*** Opening DATA PROVIDED ***

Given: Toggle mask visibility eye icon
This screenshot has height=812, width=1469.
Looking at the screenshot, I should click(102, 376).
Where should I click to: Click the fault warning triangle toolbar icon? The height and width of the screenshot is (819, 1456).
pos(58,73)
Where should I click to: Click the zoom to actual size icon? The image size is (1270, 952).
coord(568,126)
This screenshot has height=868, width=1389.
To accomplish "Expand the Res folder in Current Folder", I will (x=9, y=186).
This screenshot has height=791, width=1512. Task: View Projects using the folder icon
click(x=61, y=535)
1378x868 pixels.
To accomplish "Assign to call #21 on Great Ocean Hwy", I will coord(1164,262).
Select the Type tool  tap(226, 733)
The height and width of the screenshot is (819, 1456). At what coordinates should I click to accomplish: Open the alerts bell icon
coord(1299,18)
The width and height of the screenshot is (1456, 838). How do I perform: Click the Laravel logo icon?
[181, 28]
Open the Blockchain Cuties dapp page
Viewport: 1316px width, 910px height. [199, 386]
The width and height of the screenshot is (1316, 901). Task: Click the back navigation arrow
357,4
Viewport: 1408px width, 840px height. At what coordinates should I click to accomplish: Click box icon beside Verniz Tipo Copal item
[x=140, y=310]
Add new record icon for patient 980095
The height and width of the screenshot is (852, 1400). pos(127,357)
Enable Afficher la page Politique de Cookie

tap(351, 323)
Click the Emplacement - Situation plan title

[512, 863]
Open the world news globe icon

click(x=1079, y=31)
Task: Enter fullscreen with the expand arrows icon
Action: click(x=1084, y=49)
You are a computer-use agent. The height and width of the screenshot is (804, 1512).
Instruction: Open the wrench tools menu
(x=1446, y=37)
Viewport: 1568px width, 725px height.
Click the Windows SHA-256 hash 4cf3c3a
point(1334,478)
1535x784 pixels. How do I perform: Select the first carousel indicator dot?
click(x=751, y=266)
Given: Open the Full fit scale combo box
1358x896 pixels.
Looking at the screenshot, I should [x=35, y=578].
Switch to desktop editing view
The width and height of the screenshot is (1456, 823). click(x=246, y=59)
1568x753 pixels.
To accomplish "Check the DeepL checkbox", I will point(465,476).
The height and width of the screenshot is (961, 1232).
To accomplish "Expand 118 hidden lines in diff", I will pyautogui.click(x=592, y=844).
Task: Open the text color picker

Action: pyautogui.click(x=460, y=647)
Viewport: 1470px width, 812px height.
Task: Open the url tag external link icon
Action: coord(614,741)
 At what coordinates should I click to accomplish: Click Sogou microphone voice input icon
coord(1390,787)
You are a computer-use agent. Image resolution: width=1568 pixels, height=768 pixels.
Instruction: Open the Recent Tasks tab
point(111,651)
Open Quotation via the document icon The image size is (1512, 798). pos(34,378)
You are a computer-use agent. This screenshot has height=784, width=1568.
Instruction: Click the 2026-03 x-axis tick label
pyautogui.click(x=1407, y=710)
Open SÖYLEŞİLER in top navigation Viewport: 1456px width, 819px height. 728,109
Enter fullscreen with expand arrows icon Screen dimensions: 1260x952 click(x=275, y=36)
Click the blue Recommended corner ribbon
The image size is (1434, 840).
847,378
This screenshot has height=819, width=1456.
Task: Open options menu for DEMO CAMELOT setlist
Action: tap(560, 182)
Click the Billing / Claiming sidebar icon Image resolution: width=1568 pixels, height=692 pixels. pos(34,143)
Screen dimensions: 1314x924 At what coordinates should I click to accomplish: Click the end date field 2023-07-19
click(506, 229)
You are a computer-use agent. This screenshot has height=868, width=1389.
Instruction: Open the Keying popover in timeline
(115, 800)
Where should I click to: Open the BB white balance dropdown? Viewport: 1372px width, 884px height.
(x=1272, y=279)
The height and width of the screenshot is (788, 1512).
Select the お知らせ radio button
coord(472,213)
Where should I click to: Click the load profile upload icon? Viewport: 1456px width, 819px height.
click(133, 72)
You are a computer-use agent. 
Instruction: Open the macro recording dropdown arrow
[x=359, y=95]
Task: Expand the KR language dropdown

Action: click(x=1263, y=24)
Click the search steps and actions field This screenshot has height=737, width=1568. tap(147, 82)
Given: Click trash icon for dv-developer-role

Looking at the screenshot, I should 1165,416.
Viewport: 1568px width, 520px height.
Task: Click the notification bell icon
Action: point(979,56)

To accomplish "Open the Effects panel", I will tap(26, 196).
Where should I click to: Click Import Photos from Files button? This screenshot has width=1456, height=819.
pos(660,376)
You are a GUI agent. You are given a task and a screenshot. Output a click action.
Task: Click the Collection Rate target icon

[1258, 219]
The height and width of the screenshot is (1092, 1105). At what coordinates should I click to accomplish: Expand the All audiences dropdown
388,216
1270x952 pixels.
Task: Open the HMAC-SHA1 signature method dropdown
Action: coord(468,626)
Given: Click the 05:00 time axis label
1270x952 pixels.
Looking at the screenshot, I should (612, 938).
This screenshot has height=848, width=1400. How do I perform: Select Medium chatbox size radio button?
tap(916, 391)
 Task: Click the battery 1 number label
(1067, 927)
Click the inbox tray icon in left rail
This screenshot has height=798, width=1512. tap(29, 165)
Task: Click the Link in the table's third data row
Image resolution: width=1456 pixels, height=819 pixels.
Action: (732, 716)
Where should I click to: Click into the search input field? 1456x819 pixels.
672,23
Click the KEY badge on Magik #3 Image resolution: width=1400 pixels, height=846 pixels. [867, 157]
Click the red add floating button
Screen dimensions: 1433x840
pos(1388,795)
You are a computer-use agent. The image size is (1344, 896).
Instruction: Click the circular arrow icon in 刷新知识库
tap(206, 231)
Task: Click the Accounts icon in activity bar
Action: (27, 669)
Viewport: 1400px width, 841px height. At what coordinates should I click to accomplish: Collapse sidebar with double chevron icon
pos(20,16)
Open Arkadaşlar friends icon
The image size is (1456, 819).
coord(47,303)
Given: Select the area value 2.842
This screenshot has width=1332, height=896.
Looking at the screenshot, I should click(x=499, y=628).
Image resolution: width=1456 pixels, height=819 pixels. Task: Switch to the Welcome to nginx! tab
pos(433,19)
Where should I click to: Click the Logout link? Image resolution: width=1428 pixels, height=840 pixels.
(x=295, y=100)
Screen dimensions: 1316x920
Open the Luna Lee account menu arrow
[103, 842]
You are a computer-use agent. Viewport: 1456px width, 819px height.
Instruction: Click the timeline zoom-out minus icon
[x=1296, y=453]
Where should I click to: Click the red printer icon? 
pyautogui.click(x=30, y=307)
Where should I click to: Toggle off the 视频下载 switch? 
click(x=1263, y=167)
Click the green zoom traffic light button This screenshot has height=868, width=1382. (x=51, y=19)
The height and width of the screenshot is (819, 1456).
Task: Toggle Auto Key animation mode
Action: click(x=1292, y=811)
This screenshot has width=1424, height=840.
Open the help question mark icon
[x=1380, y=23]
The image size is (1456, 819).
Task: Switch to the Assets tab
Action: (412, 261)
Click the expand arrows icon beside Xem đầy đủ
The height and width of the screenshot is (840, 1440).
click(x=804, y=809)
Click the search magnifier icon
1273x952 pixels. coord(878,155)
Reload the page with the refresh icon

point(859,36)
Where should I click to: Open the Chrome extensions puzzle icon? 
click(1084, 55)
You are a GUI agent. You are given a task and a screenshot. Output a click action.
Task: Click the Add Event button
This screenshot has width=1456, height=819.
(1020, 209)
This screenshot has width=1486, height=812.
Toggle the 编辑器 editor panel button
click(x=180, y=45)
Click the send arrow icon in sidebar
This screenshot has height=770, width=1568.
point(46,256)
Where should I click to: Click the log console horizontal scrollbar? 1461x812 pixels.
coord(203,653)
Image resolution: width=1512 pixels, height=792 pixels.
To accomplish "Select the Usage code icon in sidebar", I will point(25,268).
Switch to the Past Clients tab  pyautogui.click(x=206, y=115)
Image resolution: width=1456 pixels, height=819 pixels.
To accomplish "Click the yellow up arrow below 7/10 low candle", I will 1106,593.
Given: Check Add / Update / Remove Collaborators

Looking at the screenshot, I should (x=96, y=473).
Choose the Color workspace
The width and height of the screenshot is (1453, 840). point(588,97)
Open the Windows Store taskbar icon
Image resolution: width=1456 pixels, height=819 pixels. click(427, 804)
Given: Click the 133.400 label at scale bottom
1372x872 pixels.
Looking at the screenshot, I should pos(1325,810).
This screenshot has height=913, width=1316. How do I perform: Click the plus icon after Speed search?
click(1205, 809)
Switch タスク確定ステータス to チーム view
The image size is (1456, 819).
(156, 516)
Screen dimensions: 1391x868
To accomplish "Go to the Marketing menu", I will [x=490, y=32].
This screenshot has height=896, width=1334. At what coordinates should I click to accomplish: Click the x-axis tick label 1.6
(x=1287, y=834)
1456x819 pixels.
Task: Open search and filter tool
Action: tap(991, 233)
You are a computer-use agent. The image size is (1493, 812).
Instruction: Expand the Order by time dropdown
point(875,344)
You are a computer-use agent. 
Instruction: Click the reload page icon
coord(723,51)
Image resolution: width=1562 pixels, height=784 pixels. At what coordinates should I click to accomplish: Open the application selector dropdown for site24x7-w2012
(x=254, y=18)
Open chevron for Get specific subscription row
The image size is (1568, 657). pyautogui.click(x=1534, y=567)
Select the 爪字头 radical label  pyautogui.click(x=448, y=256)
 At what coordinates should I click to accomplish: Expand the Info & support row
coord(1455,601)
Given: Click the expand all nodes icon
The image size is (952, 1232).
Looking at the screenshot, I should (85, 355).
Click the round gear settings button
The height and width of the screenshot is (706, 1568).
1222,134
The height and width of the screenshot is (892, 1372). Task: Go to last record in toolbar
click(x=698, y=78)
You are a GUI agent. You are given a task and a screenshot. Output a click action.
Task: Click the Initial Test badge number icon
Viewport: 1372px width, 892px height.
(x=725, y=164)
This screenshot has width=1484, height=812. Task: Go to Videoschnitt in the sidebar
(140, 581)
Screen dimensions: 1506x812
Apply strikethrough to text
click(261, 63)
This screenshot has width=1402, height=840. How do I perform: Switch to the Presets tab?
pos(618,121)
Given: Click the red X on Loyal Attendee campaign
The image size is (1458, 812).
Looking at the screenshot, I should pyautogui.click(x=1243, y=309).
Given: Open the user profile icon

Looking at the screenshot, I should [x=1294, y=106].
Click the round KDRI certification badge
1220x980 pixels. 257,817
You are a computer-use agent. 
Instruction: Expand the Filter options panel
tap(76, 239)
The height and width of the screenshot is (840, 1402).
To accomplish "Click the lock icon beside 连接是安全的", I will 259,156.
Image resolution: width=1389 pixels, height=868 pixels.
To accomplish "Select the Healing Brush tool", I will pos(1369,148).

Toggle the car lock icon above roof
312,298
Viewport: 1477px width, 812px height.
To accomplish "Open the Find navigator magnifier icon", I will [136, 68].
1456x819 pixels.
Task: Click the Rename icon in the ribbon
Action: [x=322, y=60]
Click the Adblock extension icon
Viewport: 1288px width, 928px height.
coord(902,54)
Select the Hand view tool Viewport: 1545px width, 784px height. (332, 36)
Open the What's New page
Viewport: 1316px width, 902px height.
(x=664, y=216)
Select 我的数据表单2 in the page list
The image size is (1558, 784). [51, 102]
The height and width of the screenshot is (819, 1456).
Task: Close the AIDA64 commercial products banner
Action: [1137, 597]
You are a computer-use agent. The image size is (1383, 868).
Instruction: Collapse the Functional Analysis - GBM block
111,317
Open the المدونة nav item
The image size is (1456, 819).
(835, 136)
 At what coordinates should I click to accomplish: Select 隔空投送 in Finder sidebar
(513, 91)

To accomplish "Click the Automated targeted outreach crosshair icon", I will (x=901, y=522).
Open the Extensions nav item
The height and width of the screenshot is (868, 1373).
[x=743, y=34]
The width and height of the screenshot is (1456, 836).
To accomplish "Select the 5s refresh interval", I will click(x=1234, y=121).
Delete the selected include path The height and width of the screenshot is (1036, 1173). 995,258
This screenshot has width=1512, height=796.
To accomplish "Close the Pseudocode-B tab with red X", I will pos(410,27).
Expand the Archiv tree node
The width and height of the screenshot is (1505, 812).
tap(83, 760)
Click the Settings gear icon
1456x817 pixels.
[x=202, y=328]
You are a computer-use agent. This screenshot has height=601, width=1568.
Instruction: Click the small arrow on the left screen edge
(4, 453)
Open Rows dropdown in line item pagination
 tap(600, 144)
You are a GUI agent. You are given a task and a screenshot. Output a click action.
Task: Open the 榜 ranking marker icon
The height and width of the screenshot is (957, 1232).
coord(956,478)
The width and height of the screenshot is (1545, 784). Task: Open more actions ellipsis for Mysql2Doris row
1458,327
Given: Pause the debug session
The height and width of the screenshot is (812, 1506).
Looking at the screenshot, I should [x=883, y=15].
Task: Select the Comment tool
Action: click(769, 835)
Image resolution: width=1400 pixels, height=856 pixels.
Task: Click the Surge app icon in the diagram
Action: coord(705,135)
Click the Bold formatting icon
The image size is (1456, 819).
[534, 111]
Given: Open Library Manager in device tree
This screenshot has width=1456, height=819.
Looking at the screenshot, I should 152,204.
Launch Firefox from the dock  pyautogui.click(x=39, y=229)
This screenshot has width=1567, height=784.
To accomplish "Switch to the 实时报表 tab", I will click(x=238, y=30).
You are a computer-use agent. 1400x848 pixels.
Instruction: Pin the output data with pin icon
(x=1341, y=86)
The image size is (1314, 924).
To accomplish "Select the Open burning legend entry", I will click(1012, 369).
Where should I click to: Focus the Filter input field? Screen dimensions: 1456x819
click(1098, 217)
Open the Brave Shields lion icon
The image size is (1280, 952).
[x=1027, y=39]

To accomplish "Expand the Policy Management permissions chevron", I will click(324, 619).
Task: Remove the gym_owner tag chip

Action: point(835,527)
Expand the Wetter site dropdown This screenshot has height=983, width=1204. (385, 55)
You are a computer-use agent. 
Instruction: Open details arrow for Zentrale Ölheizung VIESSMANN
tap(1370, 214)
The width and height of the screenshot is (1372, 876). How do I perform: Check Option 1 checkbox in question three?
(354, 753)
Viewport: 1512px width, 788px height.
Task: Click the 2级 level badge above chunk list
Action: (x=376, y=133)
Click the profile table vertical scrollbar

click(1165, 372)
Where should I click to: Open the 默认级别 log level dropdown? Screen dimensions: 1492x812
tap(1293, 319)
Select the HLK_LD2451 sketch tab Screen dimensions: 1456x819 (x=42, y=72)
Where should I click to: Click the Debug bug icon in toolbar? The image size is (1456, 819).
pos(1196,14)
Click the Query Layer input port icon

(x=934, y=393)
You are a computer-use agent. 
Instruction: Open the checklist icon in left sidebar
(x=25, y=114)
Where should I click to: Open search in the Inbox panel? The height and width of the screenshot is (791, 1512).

*** Closing DATA PROVIDED ***

> [YOUR GOAL] Copy from the entries only those lines that hold the word "scale".

> [SOLUTION TO THIS TASK]
Given: Open the Full fit scale combo box
Given: Click the 133.400 label at scale bottom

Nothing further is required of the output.